The following example sets the enabled attribute on partition part1. The part1 entry acts as a command that switches the context from part0 to part1 and the set command turns on the enabled attribute.

[node0]
P[part0]:: part0 set enabled[node0] P(part0)::

Command Abbreviation

You can abbreviate commands to the shortest string of at least two letters so long as it is still unique within the current context.

[node0]
Node:: pa[node0] Partition:: li      part0
      part1
      part2
      part3
[node0] Partition:: part2[node0] P(part2):: sh      set enabled
      set max_total_procs = 4
      set name = part2
      set nodes = node0 node1
[node0] P(part2)::

Note -

The names of objects cannot be abbreviated.


Using mpadmin

This section explains how to use mpadmin to perform the principal administrative tasks involved in setting up and maintaining a Sun HPC cluster. It consists of the following sections:

Introductory Notes

This section contains information about various mpadmin topics that you will find useful when reading about cluster administration tasks in later sections.

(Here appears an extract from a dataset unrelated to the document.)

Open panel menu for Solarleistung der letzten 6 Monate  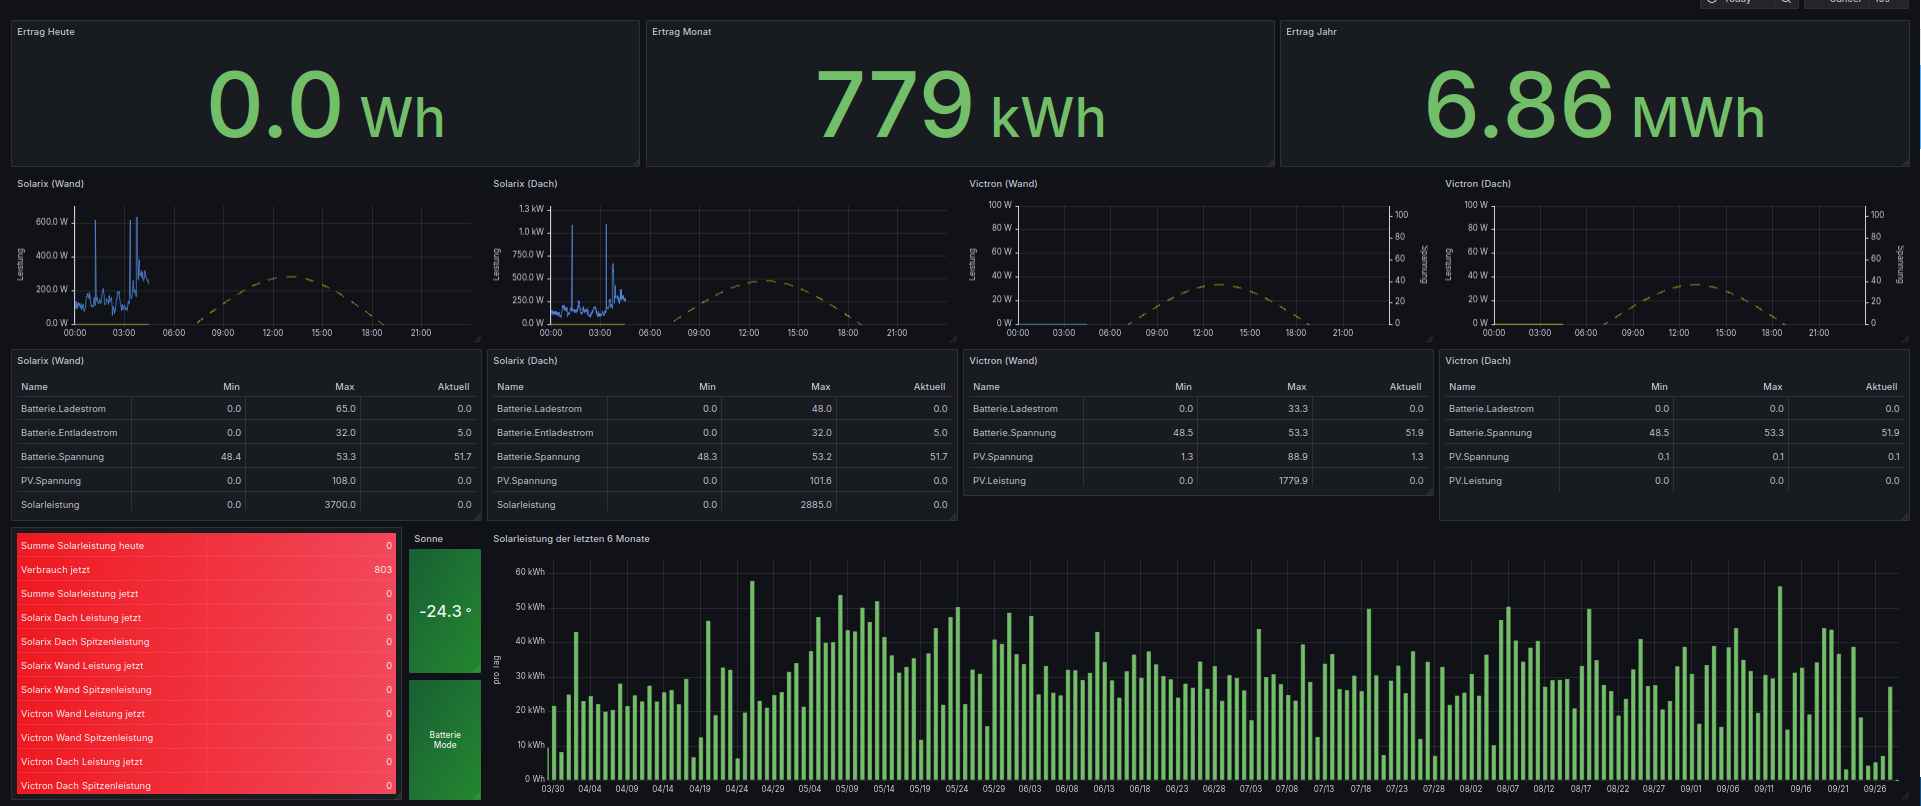571,539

Naming Partitions and Custom Attributes

You can assign names to partitions and to custom attributes. Custom attributes are attributes that are not part of the default CRE database; they are discussed in "Setting Custom Attributes".

Names must start with a letter and are case sensitive. The following characters can be used:

ABCDEFGHIJKLMNOPQRSTUVWXYZ abcdefghijklmnopqrstuvwxyz 0123456789-_.

The only limit to name length is the limit imposed by Solaris on host names--it is ordinarily set at 256 characters.


Note -

Do not begin an attribute name with the characters mp_. This starting sequence is reserved by the CRE.


Separate Name Spaces

Nodes and partitions have separate name spaces. Thus, you can have a partition named Parallel that contains a node named Parallel.

Log In to the Cluster

It is assumed that you are logged in to a node that is part of the cluster you want to set up. If that is not the case, you must be connected to the target cluster through one of the following alternative methods:

If the node you are logged in to is not part of any cluster, set the SUNHPC_CLUSTER environment variable to the name of the target cluster. For example,

# setenv SUNHPC_CLUSTER node0

makes node0 the default cluster. Remember, a cluster's name is the same as the host name of its master node.

Once you are connected to the cluster, you can start using mpadmin to perform the administrative tasks describedbelow.

When you start up an mpadmin interactive session, you begin at the Cluster level. Table 6-3 lists the mpadmin commands that can be used in the Cluster context.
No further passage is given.